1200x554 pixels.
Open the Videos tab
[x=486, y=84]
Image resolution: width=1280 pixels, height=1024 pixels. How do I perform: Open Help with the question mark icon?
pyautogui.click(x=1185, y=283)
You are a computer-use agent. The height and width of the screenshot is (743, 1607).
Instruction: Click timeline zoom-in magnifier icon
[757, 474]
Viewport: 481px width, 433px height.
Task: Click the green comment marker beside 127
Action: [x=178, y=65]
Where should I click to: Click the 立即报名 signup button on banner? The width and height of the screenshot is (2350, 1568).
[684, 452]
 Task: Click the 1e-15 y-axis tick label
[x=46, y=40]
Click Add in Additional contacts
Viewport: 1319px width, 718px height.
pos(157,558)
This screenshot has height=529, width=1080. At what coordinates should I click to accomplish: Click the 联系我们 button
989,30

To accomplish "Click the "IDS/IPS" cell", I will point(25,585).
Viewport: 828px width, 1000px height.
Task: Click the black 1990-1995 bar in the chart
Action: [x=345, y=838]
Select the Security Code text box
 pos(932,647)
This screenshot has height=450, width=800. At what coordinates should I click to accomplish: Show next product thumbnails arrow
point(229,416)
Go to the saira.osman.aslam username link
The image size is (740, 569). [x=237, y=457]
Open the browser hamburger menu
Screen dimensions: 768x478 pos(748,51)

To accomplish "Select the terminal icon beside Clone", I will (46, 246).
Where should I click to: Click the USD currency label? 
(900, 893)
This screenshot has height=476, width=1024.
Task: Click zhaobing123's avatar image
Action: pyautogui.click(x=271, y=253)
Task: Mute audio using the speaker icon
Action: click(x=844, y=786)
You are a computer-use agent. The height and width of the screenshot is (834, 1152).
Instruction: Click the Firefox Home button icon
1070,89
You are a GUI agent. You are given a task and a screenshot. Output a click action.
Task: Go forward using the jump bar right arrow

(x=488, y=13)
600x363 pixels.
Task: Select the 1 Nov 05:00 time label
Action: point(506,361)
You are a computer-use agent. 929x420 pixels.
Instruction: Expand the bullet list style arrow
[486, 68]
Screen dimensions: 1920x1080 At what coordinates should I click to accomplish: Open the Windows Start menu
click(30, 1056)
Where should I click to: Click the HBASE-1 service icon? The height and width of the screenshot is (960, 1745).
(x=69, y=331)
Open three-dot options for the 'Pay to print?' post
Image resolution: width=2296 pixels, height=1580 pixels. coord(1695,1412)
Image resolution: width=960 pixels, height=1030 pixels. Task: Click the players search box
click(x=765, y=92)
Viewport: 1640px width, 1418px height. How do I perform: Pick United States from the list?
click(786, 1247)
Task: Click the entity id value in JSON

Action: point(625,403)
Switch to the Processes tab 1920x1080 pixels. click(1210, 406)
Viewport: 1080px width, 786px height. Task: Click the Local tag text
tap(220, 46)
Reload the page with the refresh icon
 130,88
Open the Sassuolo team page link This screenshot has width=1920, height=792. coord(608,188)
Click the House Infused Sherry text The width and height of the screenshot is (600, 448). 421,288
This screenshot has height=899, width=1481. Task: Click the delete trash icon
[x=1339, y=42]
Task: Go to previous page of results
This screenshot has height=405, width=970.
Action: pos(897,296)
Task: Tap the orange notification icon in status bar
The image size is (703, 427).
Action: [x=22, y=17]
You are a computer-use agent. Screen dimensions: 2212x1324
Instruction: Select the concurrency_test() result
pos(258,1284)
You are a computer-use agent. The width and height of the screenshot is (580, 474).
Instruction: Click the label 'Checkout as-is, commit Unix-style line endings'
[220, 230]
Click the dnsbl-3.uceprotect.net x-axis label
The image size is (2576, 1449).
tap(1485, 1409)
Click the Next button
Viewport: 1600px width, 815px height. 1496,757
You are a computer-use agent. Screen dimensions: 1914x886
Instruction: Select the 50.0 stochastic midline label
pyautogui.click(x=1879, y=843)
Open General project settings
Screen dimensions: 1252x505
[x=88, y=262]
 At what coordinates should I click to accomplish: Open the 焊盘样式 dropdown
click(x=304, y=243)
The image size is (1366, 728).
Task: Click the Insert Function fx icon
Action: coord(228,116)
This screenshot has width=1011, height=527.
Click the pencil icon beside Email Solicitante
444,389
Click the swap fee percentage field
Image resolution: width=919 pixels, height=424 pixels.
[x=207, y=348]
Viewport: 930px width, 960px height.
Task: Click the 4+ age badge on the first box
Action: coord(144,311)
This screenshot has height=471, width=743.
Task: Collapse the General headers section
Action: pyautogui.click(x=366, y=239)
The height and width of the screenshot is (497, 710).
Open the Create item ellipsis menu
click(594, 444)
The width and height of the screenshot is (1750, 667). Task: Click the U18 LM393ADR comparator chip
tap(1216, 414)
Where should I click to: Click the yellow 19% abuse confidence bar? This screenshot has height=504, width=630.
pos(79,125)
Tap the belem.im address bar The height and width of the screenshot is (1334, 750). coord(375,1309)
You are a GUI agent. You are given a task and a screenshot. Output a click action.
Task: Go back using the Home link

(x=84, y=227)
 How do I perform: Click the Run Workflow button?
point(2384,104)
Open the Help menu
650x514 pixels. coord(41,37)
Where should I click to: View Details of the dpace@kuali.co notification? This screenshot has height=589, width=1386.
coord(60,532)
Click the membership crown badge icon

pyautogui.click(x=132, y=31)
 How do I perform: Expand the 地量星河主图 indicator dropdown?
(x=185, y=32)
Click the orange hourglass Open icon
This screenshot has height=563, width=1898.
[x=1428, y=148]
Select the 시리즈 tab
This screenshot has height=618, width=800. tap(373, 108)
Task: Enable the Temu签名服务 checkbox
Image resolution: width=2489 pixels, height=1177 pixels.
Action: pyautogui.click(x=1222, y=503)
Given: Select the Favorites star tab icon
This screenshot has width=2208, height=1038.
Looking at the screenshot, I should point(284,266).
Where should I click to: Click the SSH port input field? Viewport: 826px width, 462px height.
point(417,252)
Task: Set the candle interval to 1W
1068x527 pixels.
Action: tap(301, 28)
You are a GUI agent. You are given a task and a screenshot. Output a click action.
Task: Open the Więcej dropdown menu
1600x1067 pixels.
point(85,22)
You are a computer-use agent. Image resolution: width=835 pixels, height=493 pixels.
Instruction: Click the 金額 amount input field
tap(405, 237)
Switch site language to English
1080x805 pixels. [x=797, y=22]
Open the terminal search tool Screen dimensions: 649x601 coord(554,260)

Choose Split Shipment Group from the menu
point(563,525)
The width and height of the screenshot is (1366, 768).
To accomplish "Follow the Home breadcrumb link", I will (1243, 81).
+++
● **WHAT TO DO**
Repeat everything in the listing from the line containing "This screenshot has height=450, width=800." down to the line containing "Action: click(x=844, y=786)", swapping "username link" for "profile link" and leaving all else untouched.

● **CORRECT RESPONSE**
This screenshot has height=450, width=800. At what coordinates should I click to accomplish: Show next product thumbnails arrow
point(229,416)
Go to the saira.osman.aslam profile link
The image size is (740, 569). [x=237, y=457]
Open the browser hamburger menu
Screen dimensions: 768x478 pos(748,51)

To accomplish "Select the terminal icon beside Clone", I will (46, 246).
Where should I click to: Click the USD currency label? 
(900, 893)
This screenshot has height=476, width=1024.
Task: Click zhaobing123's avatar image
Action: pyautogui.click(x=271, y=253)
Task: Mute audio using the speaker icon
Action: click(x=844, y=786)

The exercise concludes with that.